Fue cuando dejaron morir a los hombres, las mujeres y los niños feos cuando sentí tristeza y los odié. Las hogueras con cadáveres ardían noche y día frente a las puertas del castillo, justo donde Anne se quedó dormida, y la nieve luchaba por cuajar contra el fuego y era vencida. A mí no me hubiera importado morir, ni pasar hambre o frío, ni me hubiera parecido más que un pasatiempo el látigo, el hierro candente o los golpes. Pero aquellos niños, los pobres, no disfrutaban, no habían sido iniciados en la magia de Anne y a los hombres guapos, a los monstruos limpios y ordenados, no les importaban sus gritos y sus llantos.
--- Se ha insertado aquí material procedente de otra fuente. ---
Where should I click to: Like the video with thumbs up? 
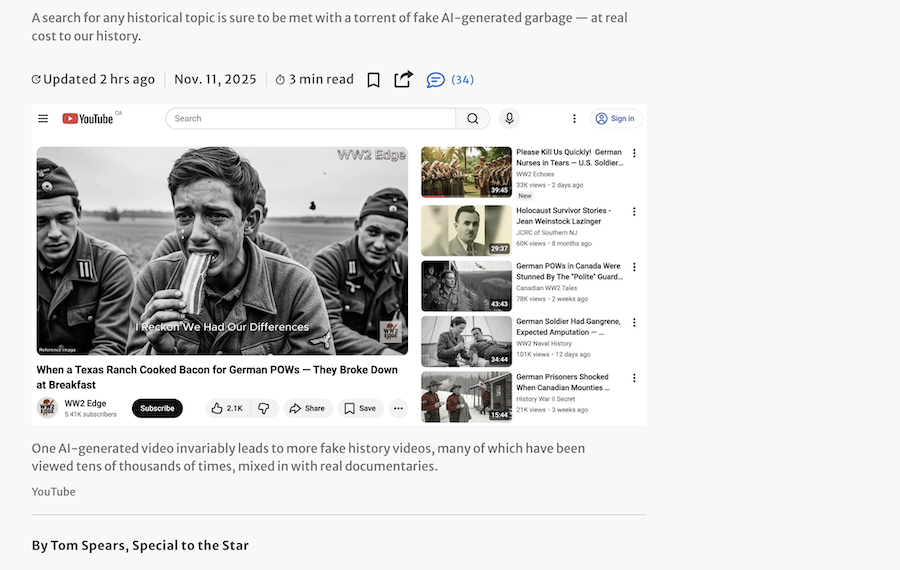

Rescaté a algunos, dormidos, y lo arrastré a mi torre norte, pero no fui capaz de despertarlos. Ni cantándoles, ni cubriéndolos con cucarachas, ni golpeándolos con una vara con forma de y griega que ya empezaba a usar para apoyarme. Y como no conseguía despertarlos, me daba miedo que acabaran muriéndose.
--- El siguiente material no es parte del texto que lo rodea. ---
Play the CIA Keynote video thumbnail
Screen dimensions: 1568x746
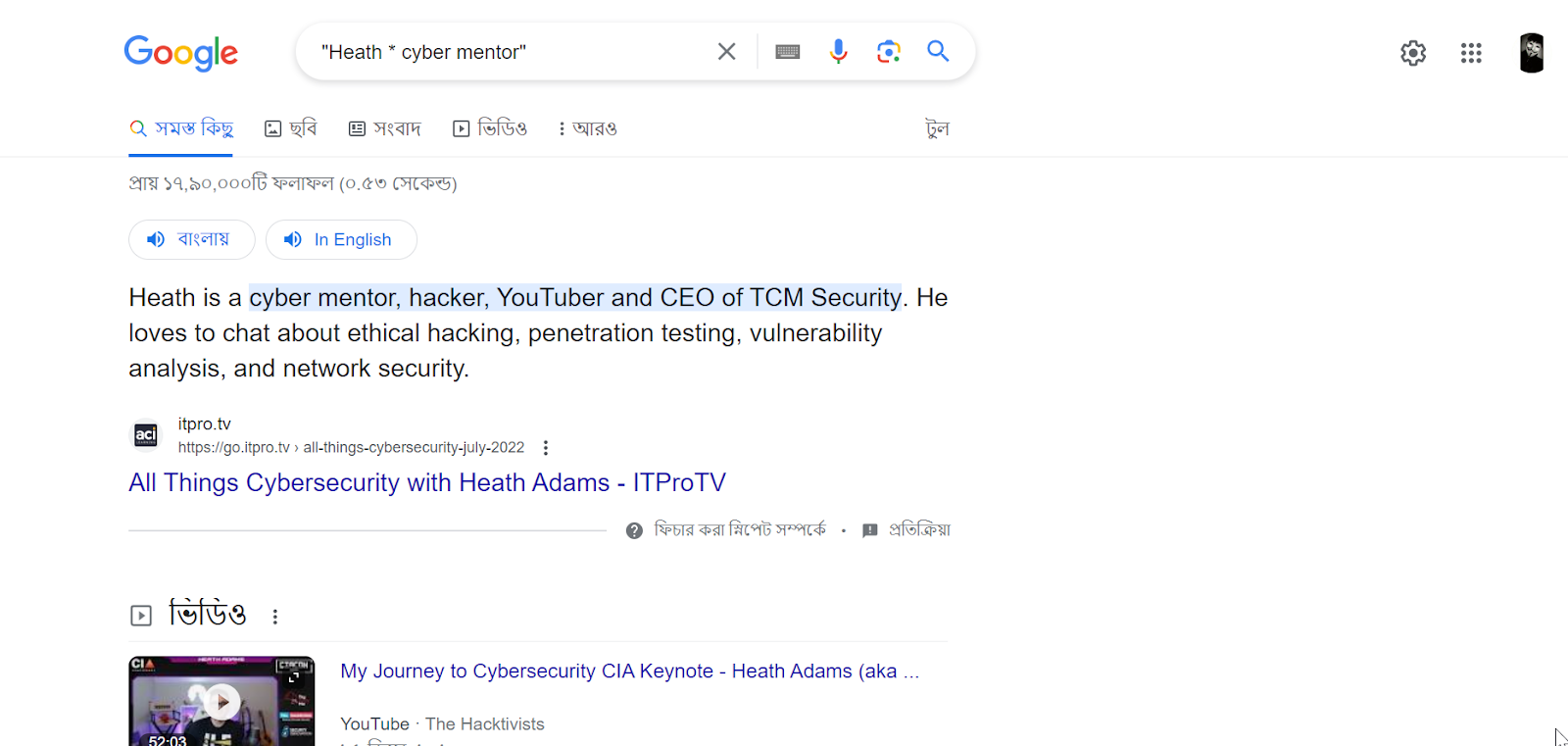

Ayer, los monstruos limpios empezaron a recoger sus cosas. Pensé en dormirme en la nieve para que me llevasen como a Anne, pero hoy he sentido el calor de los restos de la hoguera, encendida durante semanas, y he decidido que me quedaré para siempre en Wewelsburg, en el centro del viejo mundo. Que recogeré la ceniza de los hombres, las mujeres y los niños feos que ha entrado por puertas y ventanas, volando con el simpático viento helado, y que con ella escribiré mi historia en las paredes negras de mi amada torre norte.